# AIM OF THE EXERCISE
Rewrite the data from the line containing "How do I perform: Expand" through the line containing "pos(704,174)", replacing "Given" with "Goal" and changing nothing else. Return only those lines.
ENTRIES start
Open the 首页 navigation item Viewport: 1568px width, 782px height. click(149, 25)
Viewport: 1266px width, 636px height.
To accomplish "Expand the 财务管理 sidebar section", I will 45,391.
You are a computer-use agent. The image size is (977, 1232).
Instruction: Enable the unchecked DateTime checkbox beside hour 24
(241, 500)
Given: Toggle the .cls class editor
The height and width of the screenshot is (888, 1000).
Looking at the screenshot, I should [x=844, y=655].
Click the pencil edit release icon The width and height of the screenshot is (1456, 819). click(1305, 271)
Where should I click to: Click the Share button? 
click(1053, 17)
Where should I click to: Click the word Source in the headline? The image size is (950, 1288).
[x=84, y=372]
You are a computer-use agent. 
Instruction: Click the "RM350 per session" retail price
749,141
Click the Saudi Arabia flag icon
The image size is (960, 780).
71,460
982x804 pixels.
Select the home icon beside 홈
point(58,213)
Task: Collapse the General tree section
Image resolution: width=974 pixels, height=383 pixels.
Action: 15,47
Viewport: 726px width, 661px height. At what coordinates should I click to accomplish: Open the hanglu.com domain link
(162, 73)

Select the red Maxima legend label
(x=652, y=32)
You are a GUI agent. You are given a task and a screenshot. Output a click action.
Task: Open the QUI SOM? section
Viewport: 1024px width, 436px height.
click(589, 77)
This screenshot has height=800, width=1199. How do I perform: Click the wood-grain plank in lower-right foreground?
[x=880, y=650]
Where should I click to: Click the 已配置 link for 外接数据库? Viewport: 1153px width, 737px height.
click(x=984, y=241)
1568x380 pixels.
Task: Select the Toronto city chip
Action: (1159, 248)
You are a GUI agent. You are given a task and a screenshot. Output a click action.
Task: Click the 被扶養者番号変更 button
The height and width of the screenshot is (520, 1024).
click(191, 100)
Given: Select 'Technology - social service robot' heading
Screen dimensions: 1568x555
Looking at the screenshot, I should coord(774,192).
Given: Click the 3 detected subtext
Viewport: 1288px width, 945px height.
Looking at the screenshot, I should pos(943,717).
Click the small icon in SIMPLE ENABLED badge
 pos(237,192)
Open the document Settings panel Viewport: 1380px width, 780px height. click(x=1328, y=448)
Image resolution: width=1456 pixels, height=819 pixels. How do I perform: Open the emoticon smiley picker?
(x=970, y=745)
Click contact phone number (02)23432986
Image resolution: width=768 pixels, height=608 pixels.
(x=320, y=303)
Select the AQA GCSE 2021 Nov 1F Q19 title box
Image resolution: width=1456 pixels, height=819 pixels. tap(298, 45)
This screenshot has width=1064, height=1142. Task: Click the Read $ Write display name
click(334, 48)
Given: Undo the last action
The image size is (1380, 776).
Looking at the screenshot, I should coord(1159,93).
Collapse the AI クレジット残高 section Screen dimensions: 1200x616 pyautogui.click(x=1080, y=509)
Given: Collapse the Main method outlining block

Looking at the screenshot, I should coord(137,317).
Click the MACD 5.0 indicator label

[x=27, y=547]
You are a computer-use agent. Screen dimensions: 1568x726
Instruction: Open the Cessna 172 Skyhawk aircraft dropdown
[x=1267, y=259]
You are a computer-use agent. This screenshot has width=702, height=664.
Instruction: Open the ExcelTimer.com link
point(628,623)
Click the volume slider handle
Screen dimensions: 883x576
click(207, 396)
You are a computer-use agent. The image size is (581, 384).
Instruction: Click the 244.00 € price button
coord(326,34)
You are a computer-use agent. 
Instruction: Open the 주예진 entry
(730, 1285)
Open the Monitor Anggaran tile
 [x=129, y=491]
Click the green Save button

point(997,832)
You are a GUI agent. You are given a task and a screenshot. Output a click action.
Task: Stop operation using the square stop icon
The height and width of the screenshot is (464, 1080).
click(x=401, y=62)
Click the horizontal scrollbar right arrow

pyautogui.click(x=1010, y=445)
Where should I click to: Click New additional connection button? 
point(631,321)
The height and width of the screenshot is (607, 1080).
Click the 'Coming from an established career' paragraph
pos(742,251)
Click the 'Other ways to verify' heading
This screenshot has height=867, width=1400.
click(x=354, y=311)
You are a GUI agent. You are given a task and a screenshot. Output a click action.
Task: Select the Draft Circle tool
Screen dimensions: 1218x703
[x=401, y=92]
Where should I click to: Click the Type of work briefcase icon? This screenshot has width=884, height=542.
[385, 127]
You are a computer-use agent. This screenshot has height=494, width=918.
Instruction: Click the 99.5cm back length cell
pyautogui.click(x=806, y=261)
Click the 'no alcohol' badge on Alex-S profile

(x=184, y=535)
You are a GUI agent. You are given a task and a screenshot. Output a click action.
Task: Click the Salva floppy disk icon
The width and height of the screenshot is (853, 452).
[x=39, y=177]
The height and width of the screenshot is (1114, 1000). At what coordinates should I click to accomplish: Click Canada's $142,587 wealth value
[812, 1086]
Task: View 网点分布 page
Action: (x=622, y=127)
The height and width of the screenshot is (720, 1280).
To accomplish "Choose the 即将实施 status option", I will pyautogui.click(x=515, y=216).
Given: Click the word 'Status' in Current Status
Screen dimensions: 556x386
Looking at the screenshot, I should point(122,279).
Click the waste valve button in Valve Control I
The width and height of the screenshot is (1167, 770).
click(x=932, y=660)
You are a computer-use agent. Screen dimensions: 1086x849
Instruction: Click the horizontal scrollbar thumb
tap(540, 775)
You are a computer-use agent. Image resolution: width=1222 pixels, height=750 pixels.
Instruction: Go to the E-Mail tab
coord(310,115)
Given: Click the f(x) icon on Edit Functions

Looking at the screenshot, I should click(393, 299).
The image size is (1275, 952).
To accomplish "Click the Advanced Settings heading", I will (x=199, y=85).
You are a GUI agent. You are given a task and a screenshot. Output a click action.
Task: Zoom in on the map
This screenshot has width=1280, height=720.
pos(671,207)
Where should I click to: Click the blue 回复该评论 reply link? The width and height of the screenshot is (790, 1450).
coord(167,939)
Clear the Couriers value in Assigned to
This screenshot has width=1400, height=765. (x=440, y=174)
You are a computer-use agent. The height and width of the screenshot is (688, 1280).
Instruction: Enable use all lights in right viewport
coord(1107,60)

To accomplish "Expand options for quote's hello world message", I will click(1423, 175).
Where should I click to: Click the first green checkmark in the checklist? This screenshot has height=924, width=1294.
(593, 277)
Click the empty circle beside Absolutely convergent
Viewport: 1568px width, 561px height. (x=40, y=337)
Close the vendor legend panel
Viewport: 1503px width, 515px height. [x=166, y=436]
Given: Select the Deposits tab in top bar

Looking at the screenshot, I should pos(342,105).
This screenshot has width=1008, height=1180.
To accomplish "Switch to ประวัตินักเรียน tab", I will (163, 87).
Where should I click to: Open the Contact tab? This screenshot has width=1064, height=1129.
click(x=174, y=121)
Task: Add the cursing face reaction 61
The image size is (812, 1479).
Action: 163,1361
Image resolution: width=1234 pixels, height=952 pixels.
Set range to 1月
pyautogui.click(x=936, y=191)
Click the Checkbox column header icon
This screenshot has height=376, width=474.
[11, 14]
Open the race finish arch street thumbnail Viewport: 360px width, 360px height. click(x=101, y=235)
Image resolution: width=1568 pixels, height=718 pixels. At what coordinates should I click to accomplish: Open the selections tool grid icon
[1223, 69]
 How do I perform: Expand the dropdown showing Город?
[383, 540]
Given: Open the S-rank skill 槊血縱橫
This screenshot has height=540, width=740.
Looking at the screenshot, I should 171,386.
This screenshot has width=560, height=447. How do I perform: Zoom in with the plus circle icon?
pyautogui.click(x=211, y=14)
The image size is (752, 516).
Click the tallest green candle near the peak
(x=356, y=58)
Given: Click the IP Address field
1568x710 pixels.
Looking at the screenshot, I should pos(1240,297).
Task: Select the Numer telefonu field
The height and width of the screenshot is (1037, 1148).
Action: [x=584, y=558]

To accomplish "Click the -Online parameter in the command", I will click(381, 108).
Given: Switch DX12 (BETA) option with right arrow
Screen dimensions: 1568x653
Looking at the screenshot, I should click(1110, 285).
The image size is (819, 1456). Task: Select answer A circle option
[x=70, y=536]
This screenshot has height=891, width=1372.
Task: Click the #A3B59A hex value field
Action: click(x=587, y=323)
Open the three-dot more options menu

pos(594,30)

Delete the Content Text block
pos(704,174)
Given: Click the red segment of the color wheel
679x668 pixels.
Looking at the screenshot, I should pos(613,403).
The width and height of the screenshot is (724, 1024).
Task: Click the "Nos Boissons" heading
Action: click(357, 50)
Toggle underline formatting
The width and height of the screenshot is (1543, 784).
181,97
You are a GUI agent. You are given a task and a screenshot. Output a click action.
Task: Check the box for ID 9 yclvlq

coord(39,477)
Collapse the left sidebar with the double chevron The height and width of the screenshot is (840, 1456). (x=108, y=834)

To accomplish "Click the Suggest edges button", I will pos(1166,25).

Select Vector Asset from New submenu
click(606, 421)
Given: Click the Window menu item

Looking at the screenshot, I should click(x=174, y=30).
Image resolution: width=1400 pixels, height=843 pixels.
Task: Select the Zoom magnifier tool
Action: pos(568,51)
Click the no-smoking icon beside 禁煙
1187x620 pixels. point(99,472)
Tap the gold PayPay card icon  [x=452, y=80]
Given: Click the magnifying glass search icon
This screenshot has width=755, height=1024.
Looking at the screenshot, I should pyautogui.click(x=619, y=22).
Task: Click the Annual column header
ENTRIES end
# EXPECTED ANSWER
 How do I perform: Expand the dropdown showing Город?
[383, 540]
Goal: Open the S-rank skill 槊血縱橫
This screenshot has height=540, width=740.
Looking at the screenshot, I should 171,386.
This screenshot has width=560, height=447. How do I perform: Zoom in with the plus circle icon?
pyautogui.click(x=211, y=14)
The image size is (752, 516).
Click the tallest green candle near the peak
(x=356, y=58)
Goal: Click the IP Address field
1568x710 pixels.
Looking at the screenshot, I should pos(1240,297).
Task: Select the Numer telefonu field
The height and width of the screenshot is (1037, 1148).
Action: [x=584, y=558]

To accomplish "Click the -Online parameter in the command", I will click(381, 108).
Goal: Switch DX12 (BETA) option with right arrow
Screen dimensions: 1568x653
Looking at the screenshot, I should click(1110, 285).
The image size is (819, 1456). Task: Select answer A circle option
[x=70, y=536]
This screenshot has height=891, width=1372.
Task: Click the #A3B59A hex value field
Action: click(x=587, y=323)
Open the three-dot more options menu

pos(594,30)

Delete the Content Text block
pos(704,174)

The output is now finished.